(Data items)

###

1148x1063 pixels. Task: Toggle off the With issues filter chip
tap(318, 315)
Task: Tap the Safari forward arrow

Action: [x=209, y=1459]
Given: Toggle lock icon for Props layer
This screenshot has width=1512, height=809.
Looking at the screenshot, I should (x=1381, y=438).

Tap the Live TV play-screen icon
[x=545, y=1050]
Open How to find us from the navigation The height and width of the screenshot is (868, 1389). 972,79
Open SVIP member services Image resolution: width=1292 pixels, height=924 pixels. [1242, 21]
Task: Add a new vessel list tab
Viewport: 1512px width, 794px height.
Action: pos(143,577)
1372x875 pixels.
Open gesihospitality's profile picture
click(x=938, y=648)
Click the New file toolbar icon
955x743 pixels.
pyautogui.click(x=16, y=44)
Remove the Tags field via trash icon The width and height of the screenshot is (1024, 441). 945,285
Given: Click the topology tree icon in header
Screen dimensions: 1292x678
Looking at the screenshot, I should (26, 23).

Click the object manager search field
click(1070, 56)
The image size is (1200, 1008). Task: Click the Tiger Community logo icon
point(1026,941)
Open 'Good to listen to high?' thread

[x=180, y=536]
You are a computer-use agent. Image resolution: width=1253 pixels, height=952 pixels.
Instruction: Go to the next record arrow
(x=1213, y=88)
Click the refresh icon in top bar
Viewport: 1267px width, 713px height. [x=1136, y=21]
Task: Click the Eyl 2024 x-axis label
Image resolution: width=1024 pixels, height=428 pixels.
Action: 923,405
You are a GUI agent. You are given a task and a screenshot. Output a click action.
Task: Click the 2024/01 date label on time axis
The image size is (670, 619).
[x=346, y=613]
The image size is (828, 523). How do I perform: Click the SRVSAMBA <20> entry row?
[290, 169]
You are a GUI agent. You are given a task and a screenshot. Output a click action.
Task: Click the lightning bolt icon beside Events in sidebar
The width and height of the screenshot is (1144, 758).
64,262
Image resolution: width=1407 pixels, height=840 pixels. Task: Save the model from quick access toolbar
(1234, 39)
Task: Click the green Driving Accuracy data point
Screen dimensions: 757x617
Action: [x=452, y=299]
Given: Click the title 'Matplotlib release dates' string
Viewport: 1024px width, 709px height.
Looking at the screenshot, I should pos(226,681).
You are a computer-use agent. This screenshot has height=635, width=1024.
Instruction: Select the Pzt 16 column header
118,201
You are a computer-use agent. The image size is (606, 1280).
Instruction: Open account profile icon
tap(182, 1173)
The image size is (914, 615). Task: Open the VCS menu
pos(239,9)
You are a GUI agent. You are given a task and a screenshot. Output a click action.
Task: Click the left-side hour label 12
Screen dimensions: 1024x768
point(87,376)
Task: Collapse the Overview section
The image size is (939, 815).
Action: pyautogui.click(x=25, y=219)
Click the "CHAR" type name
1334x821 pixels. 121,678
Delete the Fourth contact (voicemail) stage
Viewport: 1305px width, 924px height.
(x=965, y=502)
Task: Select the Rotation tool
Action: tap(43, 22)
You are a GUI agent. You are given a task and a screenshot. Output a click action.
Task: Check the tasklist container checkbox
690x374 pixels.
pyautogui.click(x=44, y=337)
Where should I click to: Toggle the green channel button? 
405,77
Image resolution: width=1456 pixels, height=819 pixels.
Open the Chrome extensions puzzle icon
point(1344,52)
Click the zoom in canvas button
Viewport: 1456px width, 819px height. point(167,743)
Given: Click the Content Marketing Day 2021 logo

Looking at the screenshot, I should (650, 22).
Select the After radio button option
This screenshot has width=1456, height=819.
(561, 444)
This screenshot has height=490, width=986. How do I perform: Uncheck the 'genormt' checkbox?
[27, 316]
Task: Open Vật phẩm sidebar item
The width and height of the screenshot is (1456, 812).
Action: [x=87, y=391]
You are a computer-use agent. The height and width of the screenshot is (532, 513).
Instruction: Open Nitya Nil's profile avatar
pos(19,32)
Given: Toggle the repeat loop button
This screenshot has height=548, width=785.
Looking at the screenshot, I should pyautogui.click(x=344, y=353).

###

Write out every line of the material above with no changes at all.

* _WRITTEN SOLUTION_
1148x1063 pixels. Task: Toggle off the With issues filter chip
tap(318, 315)
Task: Tap the Safari forward arrow

Action: [x=209, y=1459]
Given: Toggle lock icon for Props layer
This screenshot has width=1512, height=809.
Looking at the screenshot, I should (x=1381, y=438).

Tap the Live TV play-screen icon
[x=545, y=1050]
Open How to find us from the navigation The height and width of the screenshot is (868, 1389). 972,79
Open SVIP member services Image resolution: width=1292 pixels, height=924 pixels. [1242, 21]
Task: Add a new vessel list tab
Viewport: 1512px width, 794px height.
Action: pos(143,577)
1372x875 pixels.
Open gesihospitality's profile picture
click(x=938, y=648)
Click the New file toolbar icon
955x743 pixels.
pyautogui.click(x=16, y=44)
Remove the Tags field via trash icon The width and height of the screenshot is (1024, 441). 945,285
Given: Click the topology tree icon in header
Screen dimensions: 1292x678
Looking at the screenshot, I should (26, 23).

Click the object manager search field
click(1070, 56)
The image size is (1200, 1008). Task: Click the Tiger Community logo icon
point(1026,941)
Open 'Good to listen to high?' thread

[x=180, y=536]
You are a computer-use agent. Image resolution: width=1253 pixels, height=952 pixels.
Instruction: Go to the next record arrow
(x=1213, y=88)
Click the refresh icon in top bar
Viewport: 1267px width, 713px height. [x=1136, y=21]
Task: Click the Eyl 2024 x-axis label
Image resolution: width=1024 pixels, height=428 pixels.
Action: 923,405
You are a GUI agent. You are given a task and a screenshot. Output a click action.
Task: Click the 2024/01 date label on time axis
The image size is (670, 619).
[x=346, y=613]
The image size is (828, 523). How do I perform: Click the SRVSAMBA <20> entry row?
[290, 169]
You are a GUI agent. You are given a task and a screenshot. Output a click action.
Task: Click the lightning bolt icon beside Events in sidebar
The width and height of the screenshot is (1144, 758).
64,262
Image resolution: width=1407 pixels, height=840 pixels. Task: Save the model from quick access toolbar
(1234, 39)
Task: Click the green Driving Accuracy data point
Screen dimensions: 757x617
Action: [x=452, y=299]
Given: Click the title 'Matplotlib release dates' string
Viewport: 1024px width, 709px height.
Looking at the screenshot, I should pos(226,681).
You are a computer-use agent. This screenshot has height=635, width=1024.
Instruction: Select the Pzt 16 column header
118,201
You are a computer-use agent. The image size is (606, 1280).
Instruction: Open account profile icon
tap(182, 1173)
The image size is (914, 615). Task: Open the VCS menu
pos(239,9)
You are a GUI agent. You are given a task and a screenshot. Output a click action.
Task: Click the left-side hour label 12
Screen dimensions: 1024x768
point(87,376)
Task: Collapse the Overview section
The image size is (939, 815).
Action: pyautogui.click(x=25, y=219)
Click the "CHAR" type name
1334x821 pixels. 121,678
Delete the Fourth contact (voicemail) stage
Viewport: 1305px width, 924px height.
(x=965, y=502)
Task: Select the Rotation tool
Action: tap(43, 22)
You are a GUI agent. You are given a task and a screenshot. Output a click action.
Task: Check the tasklist container checkbox
690x374 pixels.
pyautogui.click(x=44, y=337)
Where should I click to: Toggle the green channel button? 
405,77
Image resolution: width=1456 pixels, height=819 pixels.
Open the Chrome extensions puzzle icon
point(1344,52)
Click the zoom in canvas button
Viewport: 1456px width, 819px height. point(167,743)
Given: Click the Content Marketing Day 2021 logo

Looking at the screenshot, I should (650, 22).
Select the After radio button option
This screenshot has width=1456, height=819.
(561, 444)
This screenshot has height=490, width=986. How do I perform: Uncheck the 'genormt' checkbox?
[27, 316]
Task: Open Vật phẩm sidebar item
The width and height of the screenshot is (1456, 812).
Action: [x=87, y=391]
You are a computer-use agent. The height and width of the screenshot is (532, 513).
Instruction: Open Nitya Nil's profile avatar
pos(19,32)
Given: Toggle the repeat loop button
This screenshot has height=548, width=785.
Looking at the screenshot, I should pyautogui.click(x=344, y=353).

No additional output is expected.